熊野自慢 その20 「リサイクル天体望遠鏡」
一見地味な建物。熊野市の隣、新宮の普通の住宅街にある。
近くには国道、さらに最近ではバイパスもできた。
雨の昼下がりに、父の旧制中学の同窓生T氏の住むこの場所を訪れた。T氏はレンズを磨かせたら、その道ではとっても有名な方らしい。
そしてT氏は道路が新しくなったことを喜んではいなかった。
なぜならこの家にあるのは、、、、。
40年前、個人で作った天体望遠鏡。材料はほとんどがリサイクル。車のボンネット、鉄塔の一部、それに鍋の蓋まで使われている。当時はリサイクルなんて言葉も一般的ではなかったはず。
この望遠鏡には沢山の匠の業が詰まっている。
設計して、実際にこれを使っているT氏は、「オタクじゃなきゃ、こんなことやってませんよ」とおっしゃる。40年たって、錆もめだち、老朽化してきた望遠鏡を最近1か月かかって、錆を落としペンキを塗り直したという。T氏のお話が面白い。

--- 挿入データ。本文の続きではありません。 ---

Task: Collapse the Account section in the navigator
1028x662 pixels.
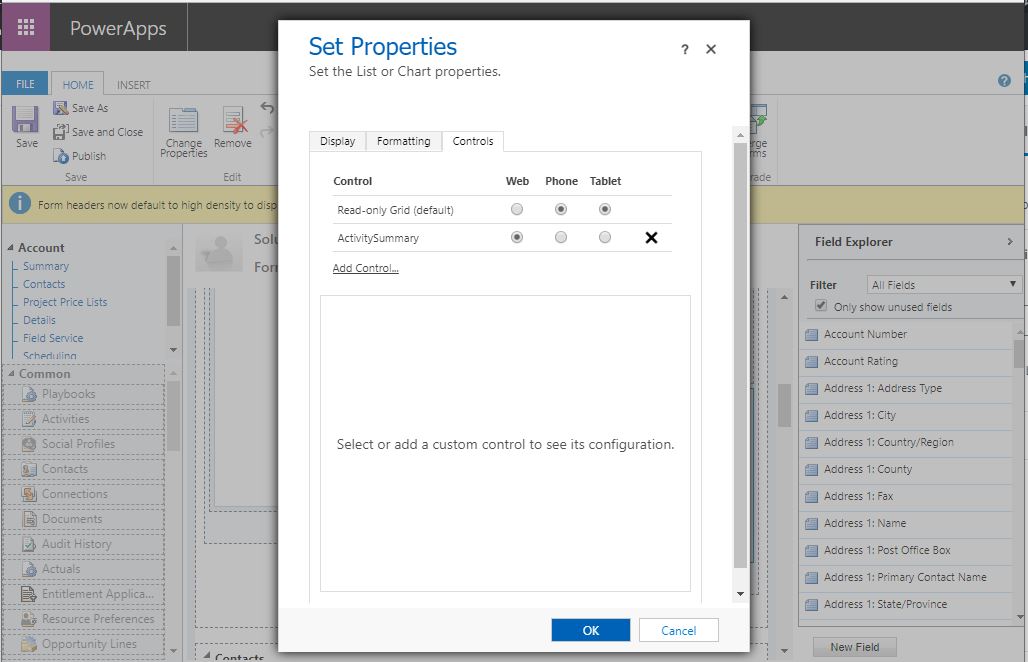Action: coord(10,247)
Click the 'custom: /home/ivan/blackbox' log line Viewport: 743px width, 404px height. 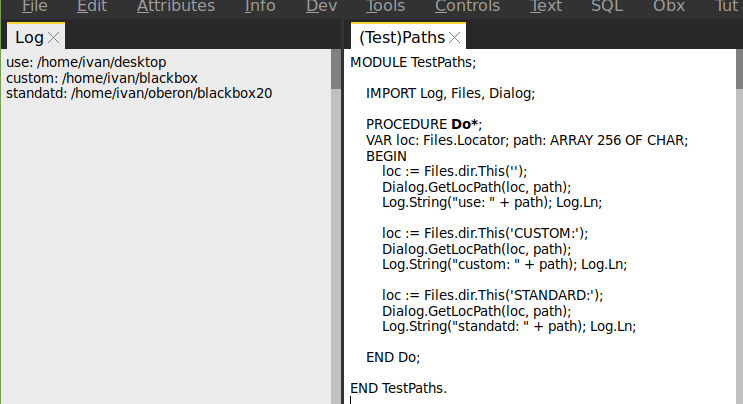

T氏によると、部品を溶接したのはなんと戦艦大和の修理工だった方。ガス溶接という技で、バーナー一本でねじの穴とかもすいすい開けていったという。なんでもその溶接工は、武蔵が沈むのを眼のあたりにして、こんな船に乗ってたら先がないと考えて、体調もすぐれないからと大和を下させて貰っい命拾いしたらしい。
竹下登が地方にお金をばらまいた時、多くの自治体が天体望遠鏡を作った。だからこの手の望遠鏡の数は日本が世界一多いらしい。
T氏の口からは、こんな話がポンポン飛び出す。
もうすぐ80歳とは思えない若々しさ。ボタンダウンにジーンズ姿がお似合いだ。
オタクもここまでくれば頼もしい。
ところで皆さん、どこにお鍋の蓋が使われているか、わかりましたか?
実は私、夜空の星はオリオン座と北斗七星くらいしか知らない。
次回、晴天の夜にお邪魔するまでに、ちょっとは勉強しておかないと。